Print the listing below once more, unchanged.
***
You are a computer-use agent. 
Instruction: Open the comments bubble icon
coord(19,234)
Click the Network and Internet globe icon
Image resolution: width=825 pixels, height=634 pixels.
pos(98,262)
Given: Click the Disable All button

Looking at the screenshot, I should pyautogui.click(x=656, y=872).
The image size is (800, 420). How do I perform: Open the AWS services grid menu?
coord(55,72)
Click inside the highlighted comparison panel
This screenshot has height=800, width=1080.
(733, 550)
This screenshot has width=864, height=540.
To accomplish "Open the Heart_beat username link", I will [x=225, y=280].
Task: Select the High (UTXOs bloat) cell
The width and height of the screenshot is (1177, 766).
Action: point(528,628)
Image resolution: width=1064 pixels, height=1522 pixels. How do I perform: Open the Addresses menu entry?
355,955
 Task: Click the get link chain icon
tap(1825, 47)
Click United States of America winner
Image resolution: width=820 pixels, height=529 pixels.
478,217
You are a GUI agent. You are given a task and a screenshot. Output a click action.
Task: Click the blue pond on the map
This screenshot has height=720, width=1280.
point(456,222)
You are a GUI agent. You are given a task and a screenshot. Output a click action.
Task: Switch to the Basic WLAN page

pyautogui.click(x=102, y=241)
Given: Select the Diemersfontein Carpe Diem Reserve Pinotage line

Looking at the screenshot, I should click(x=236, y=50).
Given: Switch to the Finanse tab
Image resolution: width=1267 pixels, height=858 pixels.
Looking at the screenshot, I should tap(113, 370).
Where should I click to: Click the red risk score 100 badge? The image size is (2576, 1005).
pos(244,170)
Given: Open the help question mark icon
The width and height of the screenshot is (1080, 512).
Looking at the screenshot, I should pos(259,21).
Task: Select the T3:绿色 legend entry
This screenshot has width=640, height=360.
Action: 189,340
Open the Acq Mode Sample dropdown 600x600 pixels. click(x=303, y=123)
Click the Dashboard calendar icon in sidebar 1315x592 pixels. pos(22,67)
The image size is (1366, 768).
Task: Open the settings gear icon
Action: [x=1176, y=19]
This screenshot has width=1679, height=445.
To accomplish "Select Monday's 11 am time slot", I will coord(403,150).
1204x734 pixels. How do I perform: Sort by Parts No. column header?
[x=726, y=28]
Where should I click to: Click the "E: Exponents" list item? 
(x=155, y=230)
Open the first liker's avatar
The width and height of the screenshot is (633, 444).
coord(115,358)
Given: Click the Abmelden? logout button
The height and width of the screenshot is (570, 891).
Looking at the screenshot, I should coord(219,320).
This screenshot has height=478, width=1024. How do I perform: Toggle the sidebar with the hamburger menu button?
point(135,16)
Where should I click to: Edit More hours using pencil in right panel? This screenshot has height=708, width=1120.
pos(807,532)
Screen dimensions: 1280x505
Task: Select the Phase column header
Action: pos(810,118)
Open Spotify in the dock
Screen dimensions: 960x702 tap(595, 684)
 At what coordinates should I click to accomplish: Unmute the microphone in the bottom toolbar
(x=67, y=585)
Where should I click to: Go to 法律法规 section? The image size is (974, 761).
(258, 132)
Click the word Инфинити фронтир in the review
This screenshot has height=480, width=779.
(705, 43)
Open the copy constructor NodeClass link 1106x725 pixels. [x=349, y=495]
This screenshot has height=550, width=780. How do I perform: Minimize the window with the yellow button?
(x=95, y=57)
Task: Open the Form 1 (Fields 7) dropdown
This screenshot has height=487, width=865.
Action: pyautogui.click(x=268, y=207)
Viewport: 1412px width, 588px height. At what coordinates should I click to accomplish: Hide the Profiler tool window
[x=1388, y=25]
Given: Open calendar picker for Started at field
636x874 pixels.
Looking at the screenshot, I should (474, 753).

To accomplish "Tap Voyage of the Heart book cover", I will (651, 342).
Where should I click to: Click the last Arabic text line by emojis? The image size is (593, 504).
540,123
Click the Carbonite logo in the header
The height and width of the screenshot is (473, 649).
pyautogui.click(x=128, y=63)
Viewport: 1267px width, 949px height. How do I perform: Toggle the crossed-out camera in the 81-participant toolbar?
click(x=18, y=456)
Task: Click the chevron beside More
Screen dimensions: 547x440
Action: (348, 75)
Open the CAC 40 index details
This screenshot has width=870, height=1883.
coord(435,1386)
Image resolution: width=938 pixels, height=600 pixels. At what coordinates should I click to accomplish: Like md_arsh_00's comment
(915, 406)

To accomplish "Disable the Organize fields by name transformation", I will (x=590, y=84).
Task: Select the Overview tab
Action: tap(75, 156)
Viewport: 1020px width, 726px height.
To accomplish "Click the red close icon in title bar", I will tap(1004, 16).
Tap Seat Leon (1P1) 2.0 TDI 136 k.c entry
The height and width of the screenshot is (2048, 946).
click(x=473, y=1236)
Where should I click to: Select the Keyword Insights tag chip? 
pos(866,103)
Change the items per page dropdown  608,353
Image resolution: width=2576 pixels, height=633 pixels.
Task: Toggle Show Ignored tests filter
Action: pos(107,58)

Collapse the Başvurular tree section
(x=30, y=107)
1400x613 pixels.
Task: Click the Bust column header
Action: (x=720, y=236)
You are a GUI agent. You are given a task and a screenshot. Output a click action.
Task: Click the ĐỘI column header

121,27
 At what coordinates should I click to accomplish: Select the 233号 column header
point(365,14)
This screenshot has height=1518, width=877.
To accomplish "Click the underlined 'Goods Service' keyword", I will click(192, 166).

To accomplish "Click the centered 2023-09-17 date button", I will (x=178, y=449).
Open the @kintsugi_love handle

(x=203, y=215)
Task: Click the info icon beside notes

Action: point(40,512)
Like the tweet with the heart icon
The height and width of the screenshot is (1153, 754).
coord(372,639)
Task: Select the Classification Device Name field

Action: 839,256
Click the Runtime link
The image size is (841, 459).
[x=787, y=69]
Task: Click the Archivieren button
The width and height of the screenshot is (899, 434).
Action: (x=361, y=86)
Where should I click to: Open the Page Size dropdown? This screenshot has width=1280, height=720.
***
= Answer space =
You are a computer-use agent. 
Instruction: Open the comments bubble icon
coord(19,234)
Click the Network and Internet globe icon
Image resolution: width=825 pixels, height=634 pixels.
pos(98,262)
Given: Click the Disable All button

Looking at the screenshot, I should pyautogui.click(x=656, y=872).
The image size is (800, 420). How do I perform: Open the AWS services grid menu?
coord(55,72)
Click inside the highlighted comparison panel
This screenshot has height=800, width=1080.
(733, 550)
This screenshot has width=864, height=540.
To accomplish "Open the Heart_beat username link", I will [x=225, y=280].
Task: Select the High (UTXOs bloat) cell
The width and height of the screenshot is (1177, 766).
Action: point(528,628)
Image resolution: width=1064 pixels, height=1522 pixels. How do I perform: Open the Addresses menu entry?
355,955
 Task: Click the get link chain icon
tap(1825, 47)
Click United States of America winner
Image resolution: width=820 pixels, height=529 pixels.
478,217
You are a GUI agent. You are given a task and a screenshot. Output a click action.
Task: Click the blue pond on the map
This screenshot has height=720, width=1280.
point(456,222)
You are a GUI agent. You are given a task and a screenshot. Output a click action.
Task: Switch to the Basic WLAN page

pyautogui.click(x=102, y=241)
Given: Select the Diemersfontein Carpe Diem Reserve Pinotage line

Looking at the screenshot, I should click(x=236, y=50).
Given: Switch to the Finanse tab
Image resolution: width=1267 pixels, height=858 pixels.
Looking at the screenshot, I should tap(113, 370).
Where should I click to: Click the red risk score 100 badge? The image size is (2576, 1005).
pos(244,170)
Given: Open the help question mark icon
The width and height of the screenshot is (1080, 512).
Looking at the screenshot, I should pos(259,21).
Task: Select the T3:绿色 legend entry
This screenshot has width=640, height=360.
Action: 189,340
Open the Acq Mode Sample dropdown 600x600 pixels. click(x=303, y=123)
Click the Dashboard calendar icon in sidebar 1315x592 pixels. pos(22,67)
The image size is (1366, 768).
Task: Open the settings gear icon
Action: [x=1176, y=19]
This screenshot has width=1679, height=445.
To accomplish "Select Monday's 11 am time slot", I will coord(403,150).
1204x734 pixels. How do I perform: Sort by Parts No. column header?
[x=726, y=28]
Where should I click to: Click the "E: Exponents" list item? 
(x=155, y=230)
Open the first liker's avatar
The width and height of the screenshot is (633, 444).
coord(115,358)
Given: Click the Abmelden? logout button
The height and width of the screenshot is (570, 891).
Looking at the screenshot, I should coord(219,320).
This screenshot has height=478, width=1024. How do I perform: Toggle the sidebar with the hamburger menu button?
point(135,16)
Where should I click to: Edit More hours using pencil in right panel? This screenshot has height=708, width=1120.
pos(807,532)
Screen dimensions: 1280x505
Task: Select the Phase column header
Action: pos(810,118)
Open Spotify in the dock
Screen dimensions: 960x702 tap(595, 684)
 At what coordinates should I click to accomplish: Unmute the microphone in the bottom toolbar
(x=67, y=585)
Where should I click to: Go to 法律法规 section? The image size is (974, 761).
(258, 132)
Click the word Инфинити фронтир in the review
This screenshot has height=480, width=779.
(705, 43)
Open the copy constructor NodeClass link 1106x725 pixels. [x=349, y=495]
This screenshot has height=550, width=780. How do I perform: Minimize the window with the yellow button?
(x=95, y=57)
Task: Open the Form 1 (Fields 7) dropdown
This screenshot has height=487, width=865.
Action: pyautogui.click(x=268, y=207)
Viewport: 1412px width, 588px height. At what coordinates should I click to accomplish: Hide the Profiler tool window
[x=1388, y=25]
Given: Open calendar picker for Started at field
636x874 pixels.
Looking at the screenshot, I should (474, 753).

To accomplish "Tap Voyage of the Heart book cover", I will (651, 342).
Where should I click to: Click the last Arabic text line by emojis? The image size is (593, 504).
540,123
Click the Carbonite logo in the header
The height and width of the screenshot is (473, 649).
pyautogui.click(x=128, y=63)
Viewport: 1267px width, 949px height. How do I perform: Toggle the crossed-out camera in the 81-participant toolbar?
click(x=18, y=456)
Task: Click the chevron beside More
Screen dimensions: 547x440
Action: (348, 75)
Open the CAC 40 index details
This screenshot has width=870, height=1883.
coord(435,1386)
Image resolution: width=938 pixels, height=600 pixels. At what coordinates should I click to accomplish: Like md_arsh_00's comment
(915, 406)

To accomplish "Disable the Organize fields by name transformation", I will (x=590, y=84).
Task: Select the Overview tab
Action: tap(75, 156)
Viewport: 1020px width, 726px height.
To accomplish "Click the red close icon in title bar", I will tap(1004, 16).
Tap Seat Leon (1P1) 2.0 TDI 136 k.c entry
The height and width of the screenshot is (2048, 946).
click(x=473, y=1236)
Where should I click to: Select the Keyword Insights tag chip? 
pos(866,103)
Change the items per page dropdown  608,353
Image resolution: width=2576 pixels, height=633 pixels.
Task: Toggle Show Ignored tests filter
Action: pos(107,58)

Collapse the Başvurular tree section
(x=30, y=107)
1400x613 pixels.
Task: Click the Bust column header
Action: (x=720, y=236)
You are a GUI agent. You are given a task and a screenshot. Output a click action.
Task: Click the ĐỘI column header

121,27
 At what coordinates should I click to accomplish: Select the 233号 column header
point(365,14)
This screenshot has height=1518, width=877.
To accomplish "Click the underlined 'Goods Service' keyword", I will click(192, 166).

To accomplish "Click the centered 2023-09-17 date button", I will (x=178, y=449).
Open the @kintsugi_love handle

(x=203, y=215)
Task: Click the info icon beside notes

Action: point(40,512)
Like the tweet with the heart icon
The height and width of the screenshot is (1153, 754).
coord(372,639)
Task: Select the Classification Device Name field

Action: 839,256
Click the Runtime link
The image size is (841, 459).
[x=787, y=69]
Task: Click the Archivieren button
The width and height of the screenshot is (899, 434).
Action: (x=361, y=86)
Where should I click to: Open the Page Size dropdown? This screenshot has width=1280, height=720.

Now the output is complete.